I work near Stoke Gifford and cycle there.


----------



## elmpp (Aug 11, 2014)

big eejit said:


> I'd give Filton a miss if I were you. The only thing in its favour is it's not too far from Stoke Gifford.
> 
> The Travel Lodge near Temple Meads is meant to be a good one. And it's an interesting area for pubs etc.
> 
> ...


I'm viewing the hotels as an opportunity to acclimatise before knowing where to put down roots as such. I suspect it'll be bedminster or near hengrove pool judging by rents.


----------



## big eejit (Aug 11, 2014)

elmpp said:


> I'm viewing the hotels as an opportunity to acclimatise before knowing where to put down roots as such. I suspect it'll be bedminster or near hengrove pool judging by rents.

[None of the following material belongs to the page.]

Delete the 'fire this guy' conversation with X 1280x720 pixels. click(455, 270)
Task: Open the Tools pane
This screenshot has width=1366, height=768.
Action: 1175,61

If that's your purpose worth taking a look at Filton - it's the right side of the city for SG. In terms of hotels though probably still better on the Bear Pit and bus / bike to explore. Or stay in The Wellington near the Rovers ground - halfway between Filton and town.


----------



## gentlegreen (Aug 11, 2014)

In terms of cycling to Stoke Gifford, Bedminster is going to be a bit of a haul.
Redfield/ Easton / Fishponds is about optimum. You need to be as near to the railway path as possible.
The Horfieldy side of Filton would be handy for the trendy parts of town.


----------



## Geri (Aug 11, 2014)

elmpp said:


> I'm viewing the hotels as an opportunity to acclimatise before knowing where to put down roots as such. I suspect it'll be bedminster or near hengrove pool judging by rents.


 
Hengrove is quite possibly the worst place to live if you are going to be working in Stoke Gifford. It's almost the furthest south you can get, and Stoke Gifford is almost the furthest north.


----------



## elmpp (Aug 11, 2014)

big eejit said:


> If that's your purpose worth taking a look at Filton - it's the right side of the city for SG. In terms of hotels though probably still better on the Bear Pit and bus / bike to explore. Or stay in The Wellington near the Rovers ground - halfway between Filton and town.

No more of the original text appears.